DaVinci Resolve is software acquired by Black Magic Design. They modified it and made it what it is today. You can actually download a free version. It’s not time-limited, but this free version doesn’t give you all the features it has. In this way, they are much more oriented towards “Creativity for all”. They also manufacture cameras and video production equipment. The Black Magic Design Pocket 6K Pro is the cheapest camera that records raw footage in body and ProRes 422. And if you support this way of a company trying to make it possible to capture video and edit it professionally at the lowest possible cost, Black Magic Design is the one to choose. You can download a very capable free version, get the Studio version for free when you buy a camera or gear they make, or buy it outright for $295.

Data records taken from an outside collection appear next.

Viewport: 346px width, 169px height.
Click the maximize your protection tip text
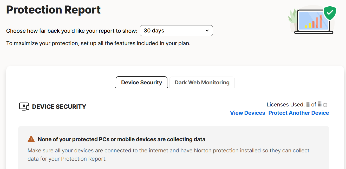(x=98, y=43)
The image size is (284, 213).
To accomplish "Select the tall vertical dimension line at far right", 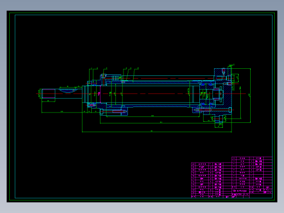I will click(x=251, y=96).
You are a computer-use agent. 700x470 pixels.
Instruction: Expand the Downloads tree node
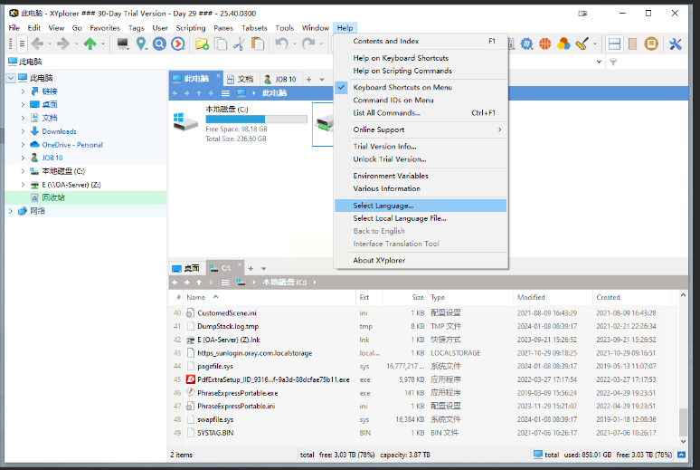23,131
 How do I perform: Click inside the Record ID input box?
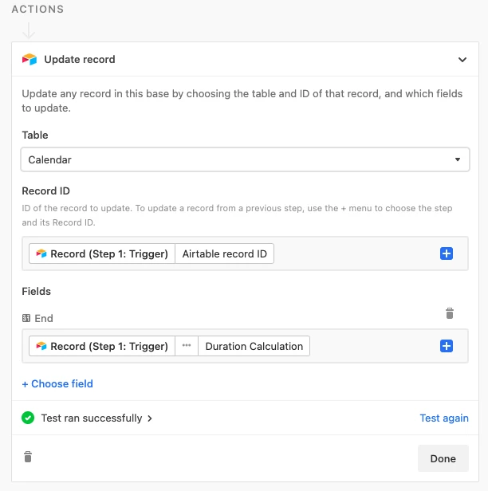pyautogui.click(x=356, y=253)
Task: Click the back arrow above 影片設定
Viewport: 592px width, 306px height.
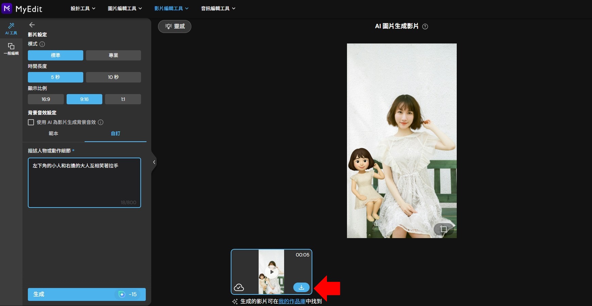Action: point(32,24)
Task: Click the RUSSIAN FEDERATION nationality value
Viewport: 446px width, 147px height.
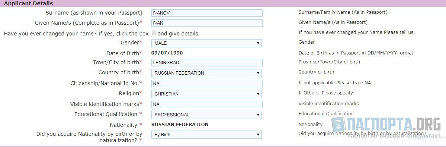Action: click(x=180, y=125)
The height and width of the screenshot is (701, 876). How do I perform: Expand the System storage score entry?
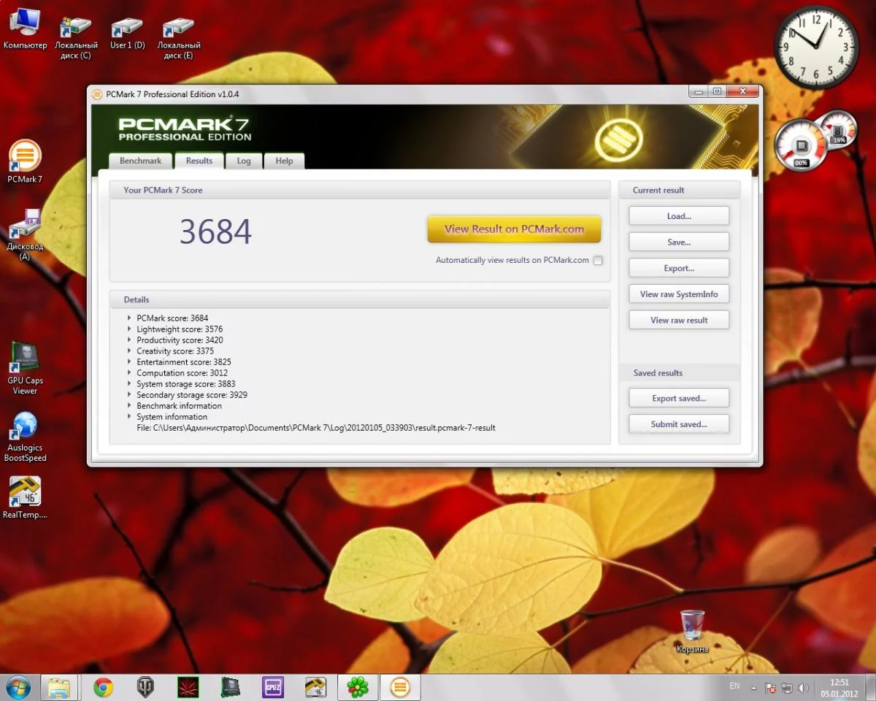point(129,384)
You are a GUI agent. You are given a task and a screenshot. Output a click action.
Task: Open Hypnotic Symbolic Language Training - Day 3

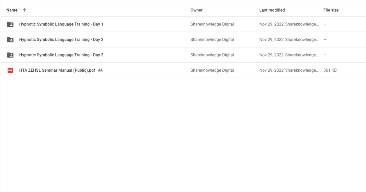click(x=61, y=55)
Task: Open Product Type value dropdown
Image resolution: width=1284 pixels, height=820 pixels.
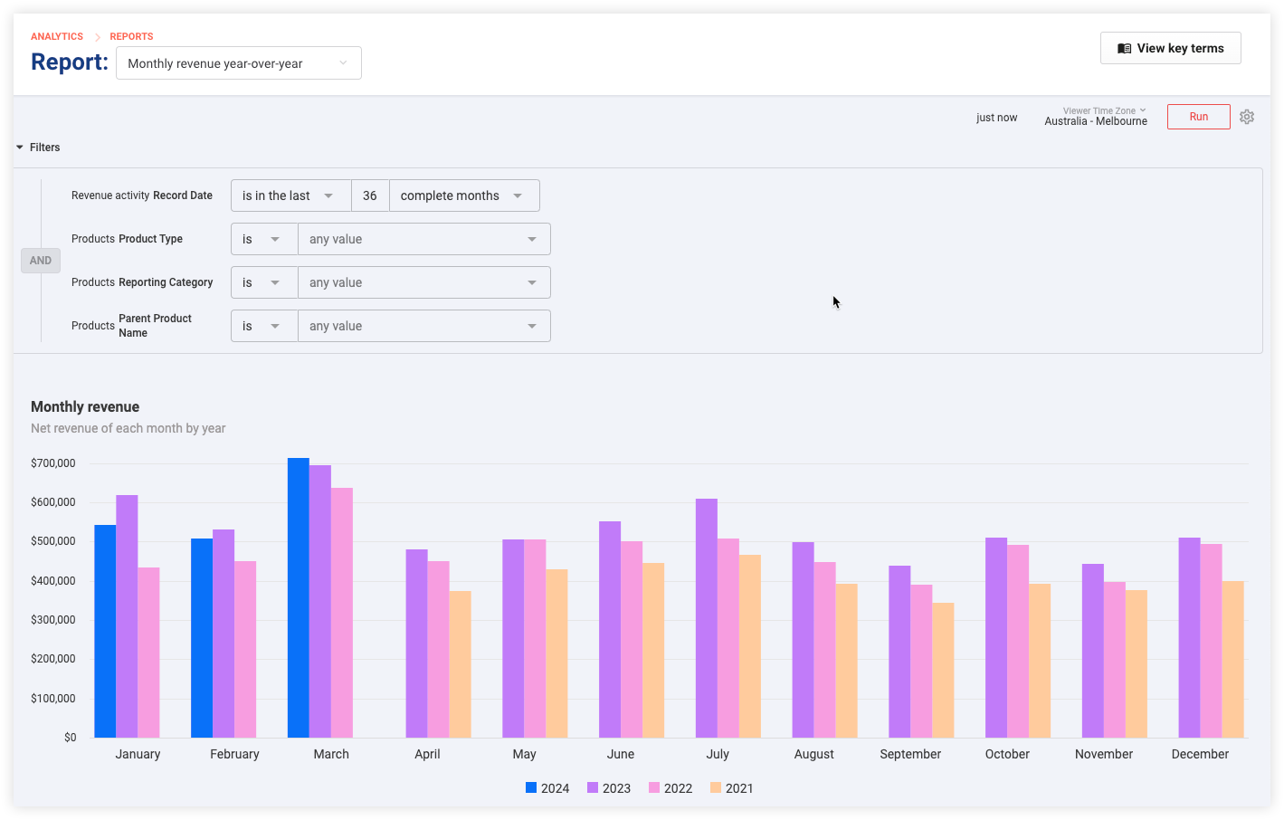Action: [x=423, y=239]
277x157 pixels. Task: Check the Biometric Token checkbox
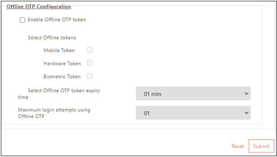[x=90, y=76]
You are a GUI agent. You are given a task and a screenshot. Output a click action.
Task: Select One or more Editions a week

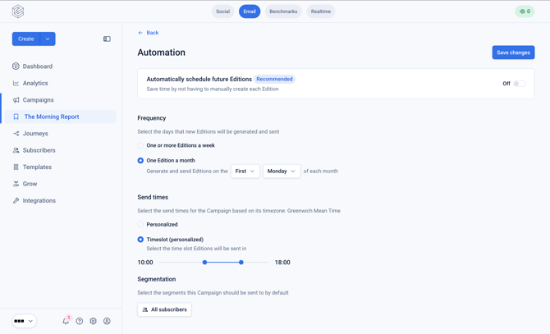140,145
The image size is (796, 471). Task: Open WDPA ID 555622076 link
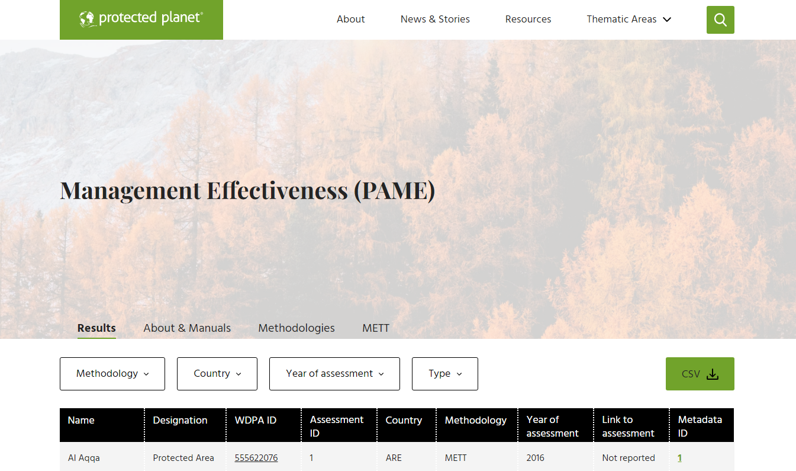point(256,458)
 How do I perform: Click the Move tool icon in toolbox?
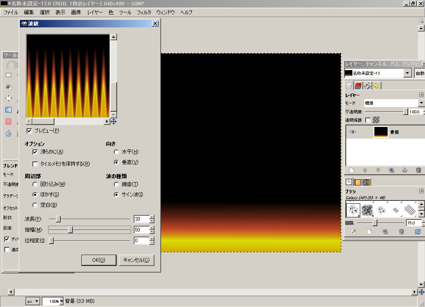pyautogui.click(x=8, y=98)
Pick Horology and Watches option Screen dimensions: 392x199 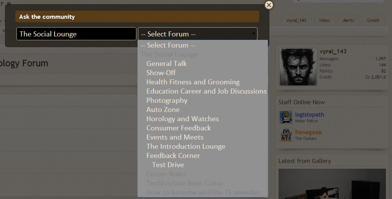click(x=182, y=119)
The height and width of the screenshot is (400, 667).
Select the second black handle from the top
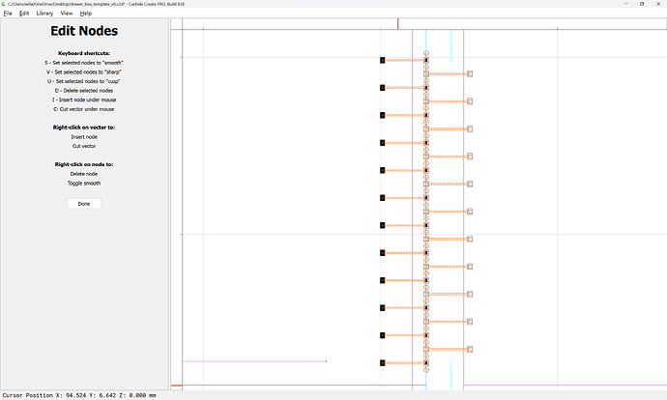point(383,87)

Apple is the richest company in the world. It’s amazing to think that the company is based on and made for the creative industry. Creative technology is therefore winning out over companies in oil, logistics and all other sectors in the global market. An example of this is the Mac Studio. The way they build their new M chips with integrated video processors also shows their focus on the broader creative industries. So it’s amazing to be here at this exact moment, where your machine can edit layers of 8K footage if needed. But, it’s strange to consider that they give you all that editing power, with software that isn’t used as the industry-standard tool they’re built around.


I may be biased because I own a 6K Pro Pocket camera from Black Magic Design. So I also have Da Vinci Resolve Studio. But, I subscribe to Adobe Creative Cloud because I also do a lot of photo editing and when my team shoots commercials, we do the rushes and the editing in Premiere Pro. I bought Final Cut because I wanted to switch to an easier way to output videos, but I got stuck when it came to collaboration.

However, when shooting video the same day, the DIT would import footage using Resolve, as it has an excellent backup feature, and the director can rest assured that when a card is formatted, images have been captured, transferred, verified and saved. , which I don’t believe Premiere Pro or Final Cut can do.